In year over year comparisons for September, Chicago showed the largest drop, with a decline of 5.6 percent, while the index in Tampa fell 4.3 percent. The index rose the most in San Francisco where it increased 5.5 percent, year over year. The index also rose 5.0 percent in San Diego.
The first chart shows trends in the Case-Shiller index for the Denver area and for the 20-city composite index. It is clear that Denver did not experience the kind of price bubble that occurred in many other metropolitan areas, and consequently, the index has not fallen nearly as far in Denver compared to the larger composite. [Note: The two curves are reversed in this graph. The top curve is the 20-city composite, and the bottom curve is the Denver metro area.]
The 20-city composite is down 28.5 percent since it peaked in July 2006, but the Denver index is down only 9.2 percent from its August 2006 peak.
The second chart compares year-over-year changes in the Denver area index andin the 20-city composite. The Denver index did not achieve the rates of growth experienced by the national index, but the Denver index did not experience comparable rates of decline following the onset of the national recession either. Overall, the index has been less volatile in Denver than has been the case for the 20-city composite. Year-over-year growth in the 20-city composite is near zero with an increase of 0.6 percent for September. The Denver area index’s fall of 1.6 percent is the third month in a row in which the growth rate has been negative.
The last chart compares the actual index value for the Denver area with the year-over-year change. Note that for July, August, and September, the change has fallen below zero, and likely reflects the end of the homebuyer tax credit’s end which has translated into a fall in demand and a decline in the home price index. The upward trend in the index in response to the tax credit is clear during late 2009 and early 2010.
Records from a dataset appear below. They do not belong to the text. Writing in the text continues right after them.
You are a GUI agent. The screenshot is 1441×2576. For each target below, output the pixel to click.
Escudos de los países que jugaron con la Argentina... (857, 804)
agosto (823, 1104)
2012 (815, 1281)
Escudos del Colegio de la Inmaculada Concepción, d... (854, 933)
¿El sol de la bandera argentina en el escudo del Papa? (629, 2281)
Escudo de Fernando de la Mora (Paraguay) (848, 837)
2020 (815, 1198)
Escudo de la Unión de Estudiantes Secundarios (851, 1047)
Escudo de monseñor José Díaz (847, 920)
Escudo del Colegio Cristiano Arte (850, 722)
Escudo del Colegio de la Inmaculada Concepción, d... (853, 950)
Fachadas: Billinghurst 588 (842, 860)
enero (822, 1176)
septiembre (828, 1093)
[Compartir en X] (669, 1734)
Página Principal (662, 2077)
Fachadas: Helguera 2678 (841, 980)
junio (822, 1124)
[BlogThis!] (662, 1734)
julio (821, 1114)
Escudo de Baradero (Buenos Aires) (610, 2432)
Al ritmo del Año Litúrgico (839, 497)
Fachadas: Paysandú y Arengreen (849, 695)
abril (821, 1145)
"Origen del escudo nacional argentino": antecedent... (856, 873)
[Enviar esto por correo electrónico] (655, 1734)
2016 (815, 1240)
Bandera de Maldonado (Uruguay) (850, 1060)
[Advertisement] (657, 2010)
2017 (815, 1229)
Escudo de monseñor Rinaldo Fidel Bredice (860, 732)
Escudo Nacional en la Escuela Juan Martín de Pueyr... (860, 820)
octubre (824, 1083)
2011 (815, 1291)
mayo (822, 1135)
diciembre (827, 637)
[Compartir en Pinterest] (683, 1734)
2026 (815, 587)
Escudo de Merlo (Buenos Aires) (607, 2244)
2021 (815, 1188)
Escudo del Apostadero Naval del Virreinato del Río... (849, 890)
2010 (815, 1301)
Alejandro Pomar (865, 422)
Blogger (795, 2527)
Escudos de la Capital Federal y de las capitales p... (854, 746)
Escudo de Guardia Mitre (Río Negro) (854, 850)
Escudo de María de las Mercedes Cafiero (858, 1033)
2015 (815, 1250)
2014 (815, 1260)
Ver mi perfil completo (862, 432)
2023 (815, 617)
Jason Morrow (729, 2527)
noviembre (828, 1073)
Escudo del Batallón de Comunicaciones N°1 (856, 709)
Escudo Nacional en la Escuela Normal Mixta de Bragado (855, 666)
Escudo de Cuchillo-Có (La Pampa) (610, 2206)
Case-Shiller’s take on the most recent data is that it reflects “broad-based declines” in the index:
"Nationally, home prices are 1.5% below their year-earlier levels. In September, 18 of the 20 MSAs covered by S&P/Case-Shiller Home Price Indices and both monthly composites were down; and only the two composites and five MSAs showed year-over-year gains. While housing prices are still above their spring 2009 lows, the end of the tax incentives and still active foreclosures appear to be weighing down the market."